TASK TO CARRY OUT: All lines in the data that hold the word "cell" need copying.

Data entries
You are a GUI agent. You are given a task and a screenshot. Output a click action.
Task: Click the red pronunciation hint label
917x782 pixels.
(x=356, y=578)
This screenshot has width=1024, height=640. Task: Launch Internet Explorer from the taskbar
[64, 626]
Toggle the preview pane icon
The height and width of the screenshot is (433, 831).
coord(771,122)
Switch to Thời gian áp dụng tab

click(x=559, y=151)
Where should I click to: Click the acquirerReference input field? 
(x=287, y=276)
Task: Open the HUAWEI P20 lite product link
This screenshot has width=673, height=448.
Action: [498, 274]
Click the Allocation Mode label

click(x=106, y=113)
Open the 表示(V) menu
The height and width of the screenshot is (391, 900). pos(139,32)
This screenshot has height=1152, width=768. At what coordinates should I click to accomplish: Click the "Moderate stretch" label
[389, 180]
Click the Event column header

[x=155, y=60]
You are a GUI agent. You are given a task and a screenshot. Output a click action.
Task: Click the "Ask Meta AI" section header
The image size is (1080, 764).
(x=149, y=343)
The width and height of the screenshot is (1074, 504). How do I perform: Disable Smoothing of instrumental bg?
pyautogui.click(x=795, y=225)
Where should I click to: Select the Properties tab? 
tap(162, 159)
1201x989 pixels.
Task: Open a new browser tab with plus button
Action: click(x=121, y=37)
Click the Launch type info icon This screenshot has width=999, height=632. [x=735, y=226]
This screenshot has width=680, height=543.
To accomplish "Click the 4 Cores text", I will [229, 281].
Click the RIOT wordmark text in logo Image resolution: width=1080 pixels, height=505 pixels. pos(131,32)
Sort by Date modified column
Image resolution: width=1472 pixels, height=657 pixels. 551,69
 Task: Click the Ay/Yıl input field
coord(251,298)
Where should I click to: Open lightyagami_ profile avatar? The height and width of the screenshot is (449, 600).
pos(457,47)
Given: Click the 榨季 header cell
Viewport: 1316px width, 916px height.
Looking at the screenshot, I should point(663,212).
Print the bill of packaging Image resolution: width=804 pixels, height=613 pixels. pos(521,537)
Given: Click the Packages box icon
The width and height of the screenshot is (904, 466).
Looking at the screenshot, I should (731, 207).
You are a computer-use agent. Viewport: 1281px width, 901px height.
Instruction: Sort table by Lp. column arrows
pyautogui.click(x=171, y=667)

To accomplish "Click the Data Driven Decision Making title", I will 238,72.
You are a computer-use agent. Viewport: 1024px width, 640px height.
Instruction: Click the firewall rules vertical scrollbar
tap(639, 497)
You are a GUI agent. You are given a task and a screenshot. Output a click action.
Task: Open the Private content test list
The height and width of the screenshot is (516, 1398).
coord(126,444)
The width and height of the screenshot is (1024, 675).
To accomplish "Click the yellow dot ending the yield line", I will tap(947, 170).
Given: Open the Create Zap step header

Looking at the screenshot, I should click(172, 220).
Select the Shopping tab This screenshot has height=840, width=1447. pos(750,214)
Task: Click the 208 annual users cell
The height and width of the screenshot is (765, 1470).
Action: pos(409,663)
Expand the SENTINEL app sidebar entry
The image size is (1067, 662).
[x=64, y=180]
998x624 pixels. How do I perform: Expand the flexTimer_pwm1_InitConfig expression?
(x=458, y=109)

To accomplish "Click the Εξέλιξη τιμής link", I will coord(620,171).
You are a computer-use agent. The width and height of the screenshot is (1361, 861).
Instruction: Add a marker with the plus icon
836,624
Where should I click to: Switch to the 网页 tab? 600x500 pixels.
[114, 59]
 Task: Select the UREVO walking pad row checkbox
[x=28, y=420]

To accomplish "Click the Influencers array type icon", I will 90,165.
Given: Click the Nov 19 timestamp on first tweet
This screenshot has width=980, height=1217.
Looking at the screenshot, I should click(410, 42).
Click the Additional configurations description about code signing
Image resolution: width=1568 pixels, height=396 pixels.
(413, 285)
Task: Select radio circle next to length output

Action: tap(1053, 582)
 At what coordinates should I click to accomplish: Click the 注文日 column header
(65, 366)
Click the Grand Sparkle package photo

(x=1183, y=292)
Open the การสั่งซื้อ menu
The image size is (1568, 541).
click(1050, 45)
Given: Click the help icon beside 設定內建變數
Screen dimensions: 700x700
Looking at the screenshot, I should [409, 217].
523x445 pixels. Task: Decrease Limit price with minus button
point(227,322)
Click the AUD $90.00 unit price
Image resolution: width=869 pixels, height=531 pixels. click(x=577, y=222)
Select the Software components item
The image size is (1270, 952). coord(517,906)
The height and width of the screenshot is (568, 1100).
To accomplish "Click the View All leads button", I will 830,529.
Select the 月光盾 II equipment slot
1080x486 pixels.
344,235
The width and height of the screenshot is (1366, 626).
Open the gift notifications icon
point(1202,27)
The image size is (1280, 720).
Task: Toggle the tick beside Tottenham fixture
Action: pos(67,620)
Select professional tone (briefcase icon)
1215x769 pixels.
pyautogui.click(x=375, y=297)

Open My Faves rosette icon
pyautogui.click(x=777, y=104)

COMPLETED TASK:
Given: Click the 榨季 header cell
Task: Click the 208 annual users cell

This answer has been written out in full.